What the task requires: Using the data below, show every line where the word "height" occurs.

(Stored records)
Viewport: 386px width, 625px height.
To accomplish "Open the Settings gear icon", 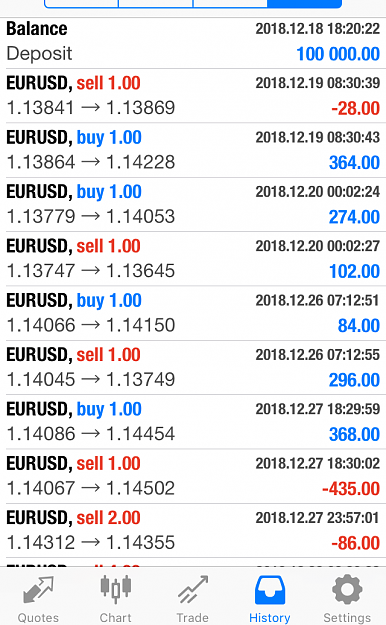I will 347,589.
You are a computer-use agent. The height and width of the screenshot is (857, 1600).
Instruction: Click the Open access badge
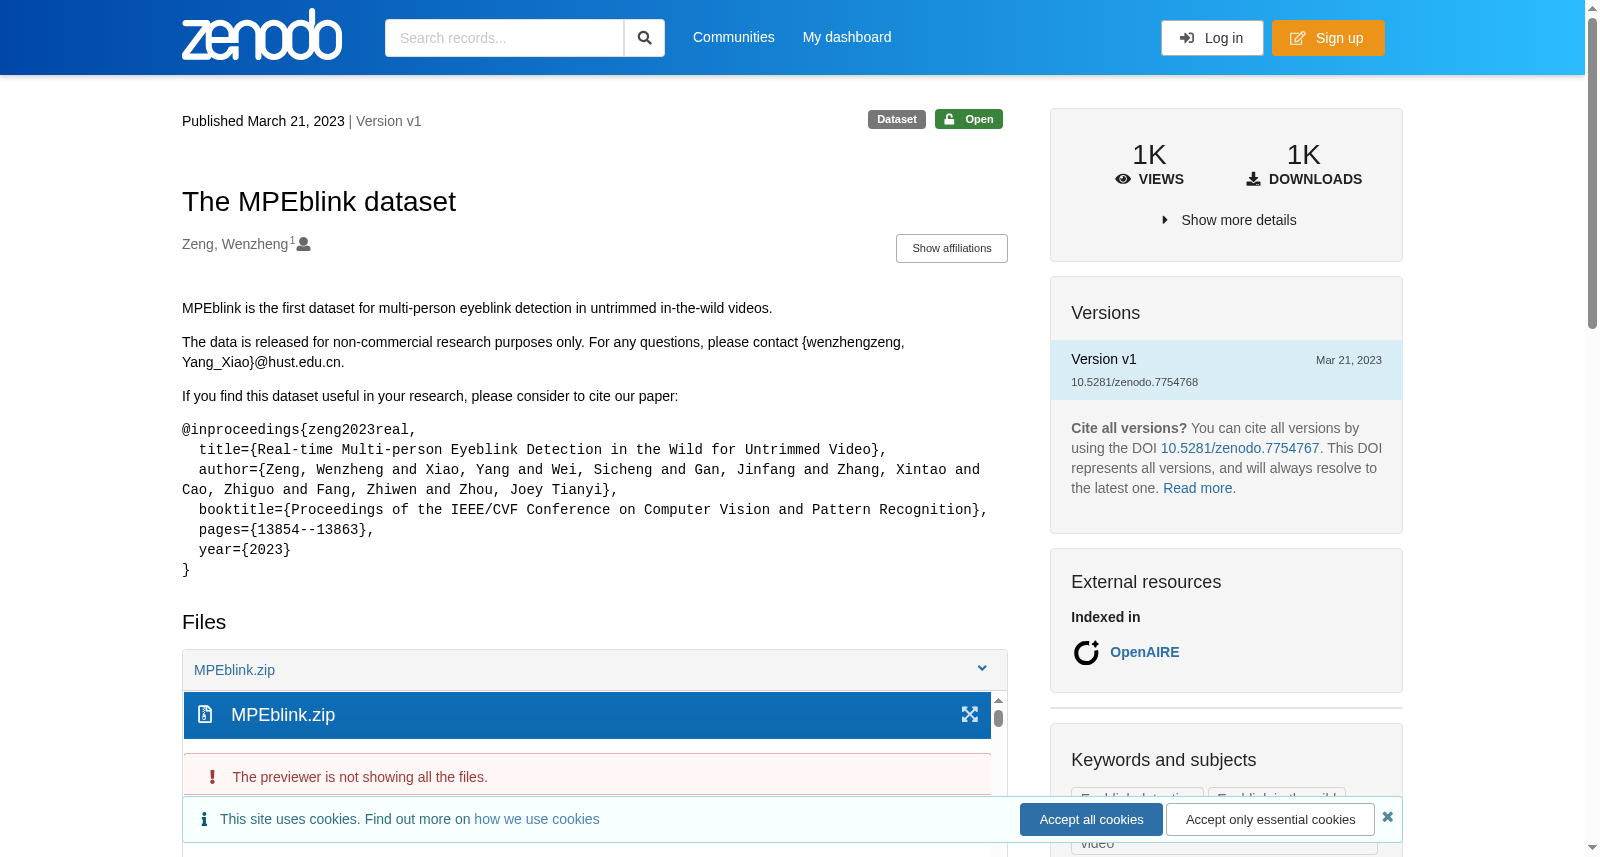pos(969,119)
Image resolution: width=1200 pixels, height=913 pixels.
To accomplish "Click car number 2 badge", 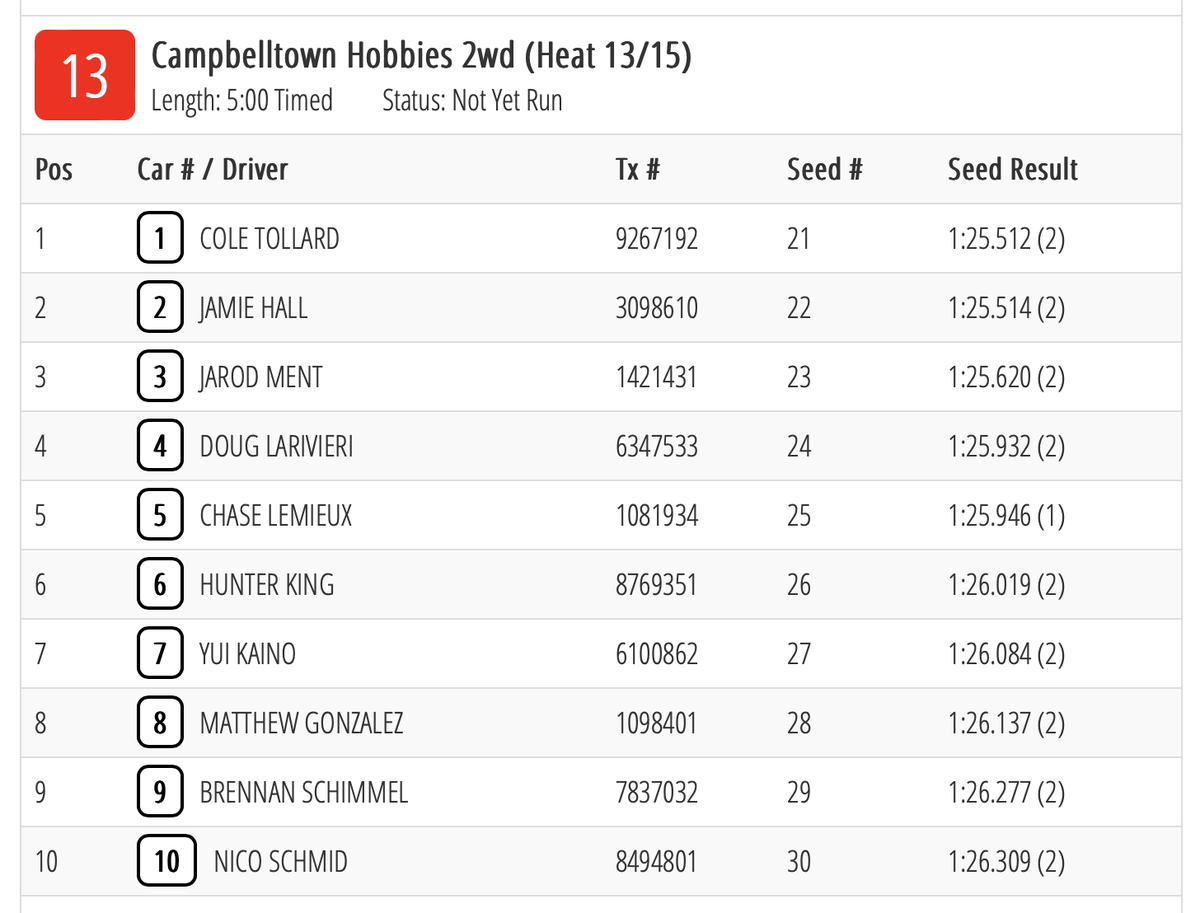I will 160,308.
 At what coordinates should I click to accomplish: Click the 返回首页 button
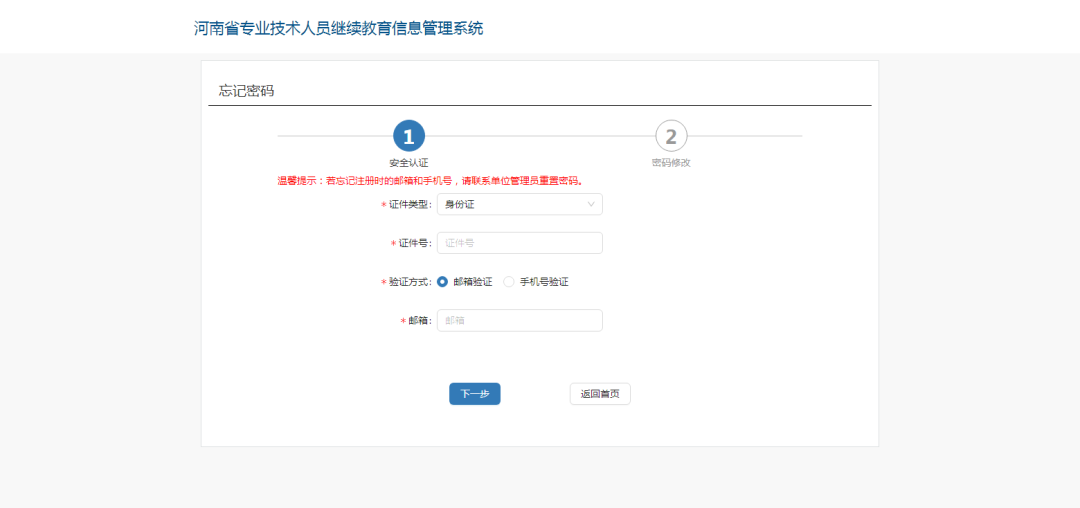[600, 394]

Answer to this task:
Viewport: 386px width, 625px height.
You are a computer-use agent. The height and width of the screenshot is (857, 1600).
Image resolution: width=1200 pixels, height=913 pixels.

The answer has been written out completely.